<巨人2-1DeNA>7日◇東京ドーム

 欠場の阿部慎之助捕手(33)は、首位打者と打点王の2冠が確実。打率3割4分は両リーグを通じて、捕手として歴代最高打率だ。

 巨人阿部が「球界最高捕手」の称号を手に入れた。91年にヤクルト古田がマークした打率3割3分9厘8毛を21年ぶりに塗り替え、打率3割4分で首位打者を確実にした。144試合の長丁場で文句なしの数字をたたき出し「これで孫の代まで名前が残るね」と、ニヤリと笑った。

 大記録は試合前に決定した。
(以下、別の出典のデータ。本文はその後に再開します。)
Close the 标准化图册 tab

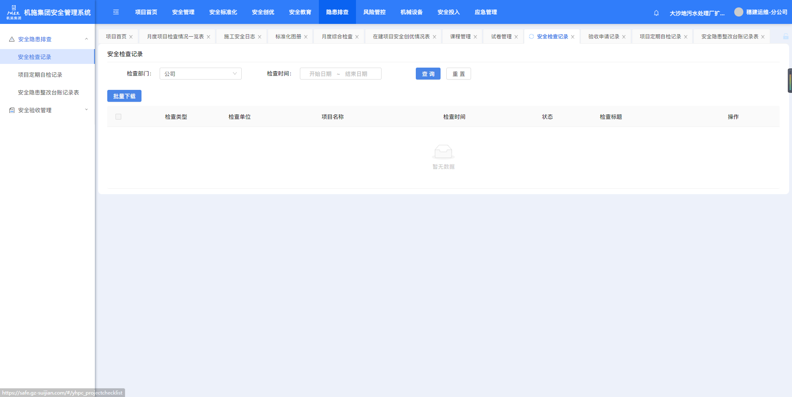click(306, 37)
「首脳陣の方々にいろいろと配慮していただいて感謝しています」と、ベンチで戦況を見守った。1打席でも立って、仮に無安打に終わった場合や4打数1安打でも届かない状況だけに、原監督も「『捕手最高打率』というものを144試合の中で築き上げた。球団の歴史であり、慎之助の大きな歴史の中で1打席で壊すようなことはできませんでした」と胸の内を明かした。

 感情ではなく頭でプレーした成果が、プロ入り11年間もタイトルとは無縁だった男を首位打者、打点王の2冠をほぼ確定にまで押し上げた。9月16日阪神戦の4打席目、3打数3安打で打席に入り、1ボールからの2球目に強引に手を出した。二飛に倒れたシーンを後日振り返り、「内角の厳しいコースにきたから、カッとしてしまった。これだと今までと変わらないんだよね」と猛省した。
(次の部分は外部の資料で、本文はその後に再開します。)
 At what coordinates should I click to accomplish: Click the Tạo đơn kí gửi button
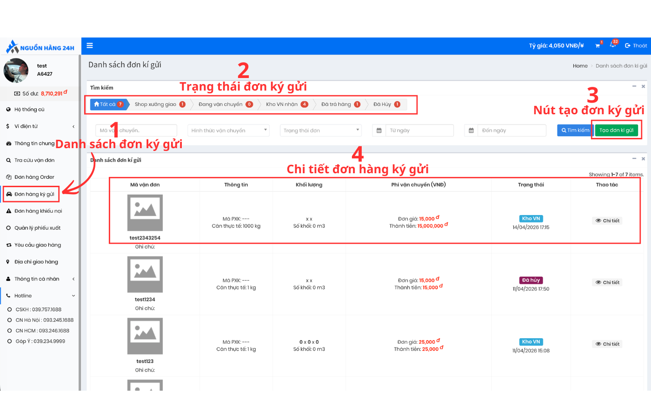click(616, 131)
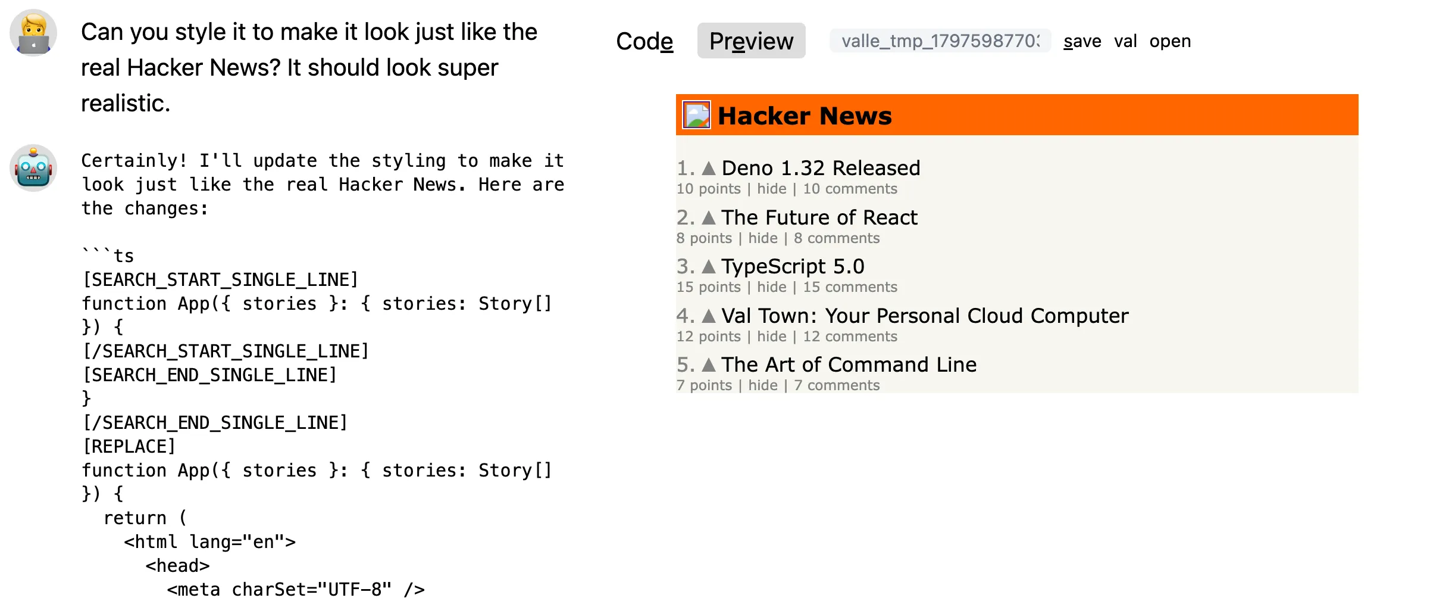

 捕手として守備にかかる負担が大きいため、打席で集中力を欠く悪癖を改善した。そうなれば長所だけが、より引き立つ。47三振、69四球と、四球数が三振数を上回っているのも現時点では阪神鳥谷と2人だけ。「よく頑張ったんじゃないかな」と、本人も納得の成績で金字塔を打ちたてた。【為田聡史】

 ▼阿部は打率3割4分、104打点で2冠確実。捕手の首位打者は65年野村(南海)91年古田(ヤクルト)に次いで3人目、捕手の打点王は野村(7度)に次いで2人目。捕手のシーズン打率3傑を出すと、(1)12年阿部(巨人)・3404(2)91年古田(ヤクルト)・3398(3)04年城島(ダイエー)・338。古田を6毛抜き、捕手の最高打率。